Pemerintah Kecam Intimidasi dan Teror pada Influencer yang Sampaikan Kritik

Kepala Badan Komunikasi Pemerintah Angga Raka Prabowo
Presiden Prabowo Subianto (kiri) disambut Gubernur Sumatera Utara Bobby Nasution (kelima kanan), Mensesneg Prasetyo Hadi (kedua kanan) dan Kepala Badan Komunikasi Pemerintah Angga Raka Prabowo (kanan) setibanya di Bandara Internasional Kualanamu, Deli Serdang, Sumatera Utara, Jumat (12/12/2025). Usai menyelesaikan rangkaian kunjungan kenegaraan ke Pakistan dan Rusia, Presiden Prabowo langsung kembali menuju wilayah terdampak bencana di Sumatera. ANTARA FOTO/Hafidz Mubarak A/nym. (ANTARA FOTO/Hafidz Mubarak A/nym)

IVOOX.id – Kepala Badan Komunikasi Pemerintah RI Angga Raka Prabowo menyatakan bahwa pemerintah dengan tegas menolak dan mengecam segala bentuk intimidasi dan teror terhadap warga negara, termasuk kepada konten kreator yang menyampaikan kritik.

Pernyataan Angga tersebut berkaitan dengan sejumlah konten kreator atau pemengaruh (influencer) yang mendapat ancaman dan teror di kediaman pribadi mereka, seperti yang dialami oleh Ramon Dony Adam atau yang akrab disapa DJ Donny, Sherly Annavita dan Chiki Fawzi.
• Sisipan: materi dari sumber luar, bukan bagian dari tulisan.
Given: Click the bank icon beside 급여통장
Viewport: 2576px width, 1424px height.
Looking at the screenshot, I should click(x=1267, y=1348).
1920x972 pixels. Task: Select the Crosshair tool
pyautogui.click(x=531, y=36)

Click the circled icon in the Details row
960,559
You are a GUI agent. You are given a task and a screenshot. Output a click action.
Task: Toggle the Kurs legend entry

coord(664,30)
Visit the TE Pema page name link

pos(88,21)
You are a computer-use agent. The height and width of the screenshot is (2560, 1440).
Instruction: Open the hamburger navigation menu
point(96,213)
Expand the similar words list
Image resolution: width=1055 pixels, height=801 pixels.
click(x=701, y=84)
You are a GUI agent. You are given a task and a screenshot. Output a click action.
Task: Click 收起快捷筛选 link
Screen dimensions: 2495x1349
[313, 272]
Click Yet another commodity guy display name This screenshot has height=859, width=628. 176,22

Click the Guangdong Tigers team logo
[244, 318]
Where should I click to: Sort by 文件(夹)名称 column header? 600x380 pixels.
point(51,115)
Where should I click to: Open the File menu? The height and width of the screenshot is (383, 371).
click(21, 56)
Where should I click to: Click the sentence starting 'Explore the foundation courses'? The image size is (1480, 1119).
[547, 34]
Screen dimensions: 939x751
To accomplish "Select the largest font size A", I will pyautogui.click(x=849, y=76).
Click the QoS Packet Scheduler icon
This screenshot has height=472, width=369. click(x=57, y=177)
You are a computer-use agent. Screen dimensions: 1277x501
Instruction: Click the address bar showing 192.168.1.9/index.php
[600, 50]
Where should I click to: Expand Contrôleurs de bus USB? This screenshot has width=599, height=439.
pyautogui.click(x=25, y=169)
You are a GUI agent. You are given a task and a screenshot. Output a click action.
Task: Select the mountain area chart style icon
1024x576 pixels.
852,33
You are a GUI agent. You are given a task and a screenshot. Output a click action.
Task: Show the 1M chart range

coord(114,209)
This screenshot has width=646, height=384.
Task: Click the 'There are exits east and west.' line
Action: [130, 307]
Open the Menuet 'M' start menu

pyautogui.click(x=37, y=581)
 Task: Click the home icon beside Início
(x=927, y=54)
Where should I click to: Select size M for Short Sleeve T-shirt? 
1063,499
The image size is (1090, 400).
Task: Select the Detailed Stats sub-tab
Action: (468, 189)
"Pemerintah dengan tegas menolak dan mengecam segala bentuk intimidasi, ancaman atau teror terhadap warga negara termasuk terhadap konten kreator, aktivis maupun siapa pun yang menyampaikan kritik," kata Angga dalam keterangan yang dikonfirmasi Antara di Jakarta, Jumat (2/1/2026), dikutip dari Antara.

Angga menjelaskan bahwa pemerintah menjamin kebebasan berpendapat terhadap warga negara.

Hal itu karena kebebasan berpendapat merupakan hak konstitusional yang dilindungi oleh Undang-Undang, yakni melalui Pasal 28E ayat (3) Undang-Undang Dasar (UUD)1945.

"Kebebasan berpendapat adalah hak konstitusional dan dilindungi oleh undang-undang," tegas Angga.

Berdasarkan informasi yang dihimpun, pemengaruh DJ Donny melaporkan teror yang terjadi di rumahnya oleh orang tak dikenal.

Dia menyebutkan teror itu sudah terjadi dua kali. Pertama, pada Senin, 29 Desember 2025, dan yang kedua, pada Rabu, 31 Desember 2025, dini hari.

"Jadi, kemarin saya dapat teror, dikirim bangkai ayam ke rumah saya. Lalu, semalam jam 3.00 WIB, di CCTV (kamera pengawas) terekam orang melempar molotov ke rumah saya," kata Donny saat ditemui di Polda Metro Jaya, Rabu (31/12/2025), dikutip dari Antara.

Menurut dia, tindakan tersebut tidak hanya merugikannya, namun sudah mengancam keamanan keluarga dan juga orang-orang di sekitarnya.

Selain dua teror itu, dia juga mengaku sering kali menerima teror dan ancaman melalui telepon maupun pesan di media sosial.

Senada dengan itu, Sherly Annavita juga mendapati mobilnya dicoret-coret oleh orang tak dikenal. Kemudian, Chiki Fawzi mendapat ancanal digital. Para pemengaruh tersebut mengaku mendapat teror setelah menyampaikan kritik terhadap penanganan bencana di Aceh dan Sumatera oleh pemerintah.